_EXERCISE INSTRUCTIONS_
List every place named in the dateline at the opening of the DBS Group quarterly results passage below.

_PASSAGE_
########

Singapore, Hong Kong, Indonesia, India, China, Taiwan, 08 May 2025 - DBS Group achieved record profit before tax of SGD 3.44 billion in first-quarter 2025, slightly higher than a year ago, as total income reached a new high from robust business growth. General allowances of SGD 205 million were taken as a prudent measure to strengthen GP reserves in light of recent developments that have added to macroeconomic and geopolitical uncertainty. Net profit was 2% lower at SGD 2.90 billion due to higher tax expenses from the implementation of the 15% global minimum tax. Total income rose 6% to SGD 5.91 billion from balance sheet growth, record fee income and treasury customer sales driven by wealth management, as well as the strongest markets trading income in 12 quarters. The cost-income ratio was stable at 37%. Asset quality was resilient with the NPL ratio at 1.1% and specific allowances at 10 basis points of loans.
Compared to the previous quarter, net profit was 10% higher. Group net interest income rose 1% on a day-adjusted basis from balance sheet growth, while non-interest income grew 25% driven by higher fees, treasury customer sales and markets trading. Expenses fell 8% partly due to non-recurring items in the previous quarter while specific allowances halved.
The Board declared an ordinary dividend of SGD 60 cents per share and a Capital Return dividend of SGD 15 cents per share for the first quarter.
Quarter-on-quarter performance
Commercial book net interest income declined 1% on a day-adjusted basis to SGD 3.72 billion as a nine-basis-point decline in net interest margin to 2.68% from lower interest rates was mitigated by balance sheet growth.
Loans rose 2% or SGD 7 billion in constant-currency terms to SGD 435 billion. Non-trade corporate loans increased 3% or SGD 8 billion from broad-based growth across the region and a range of industries. Trade loans fell 1% or SGD 1 billion while housing and other consumer loans were stable.
Deposits rose 3% or SGD 18 billion to SGD 576 billion led by a 5% or SGD 13 billion increase in Casa. The Casa ratio improved to 53%.
Commercial book net fee income rose 32% to a record SGD 1.28 billion led by wealth management and loan-related fees. Wealth management fees increased 39% to a new high of SGD 724 million driven by higher sales of investment products and bancassurance from a constructive market environment and seasonal factors. Loan-related fees rose 79% to a record SGD 227 million with increased deal activity.
Commercial book other non-interest income of SGD 548 million was stable compared to the previous quarter, which included property disposal gains. Treasury customer sales rose 32% to a new high.
Markets trading income more than doubled to SGD 363 million as interest rate, FX and equity derivative activities benefited from market volatility and as funding costs fell.
Expenses of SGD 2.21 billion were 8% lower partly due to non-recurring items in the previous quarter.
Profit before allowances rose 19% to SGD 3.69 billion.

########

_GIVEN MATERIAL_
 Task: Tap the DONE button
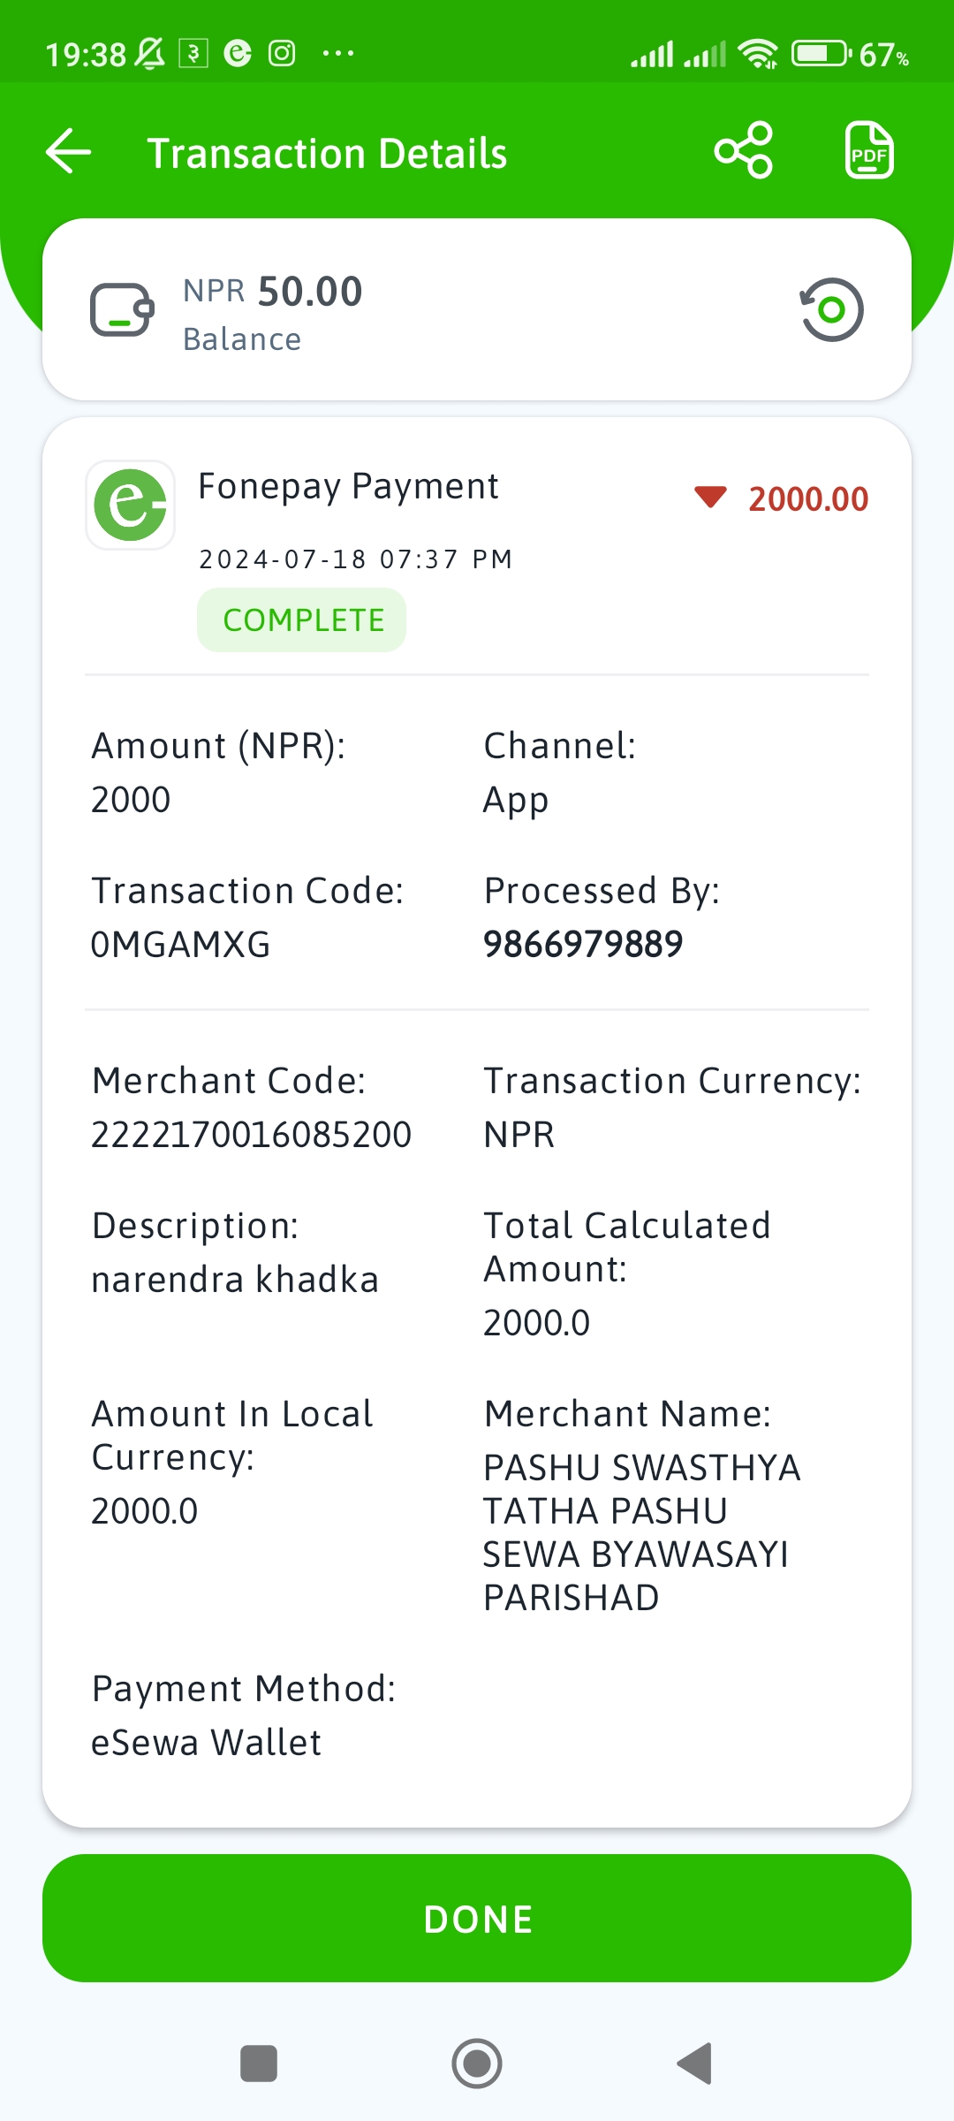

########

_WRITTEN RESPONSE_
Singapore, Hong Kong, Indonesia, India, China, Taiwan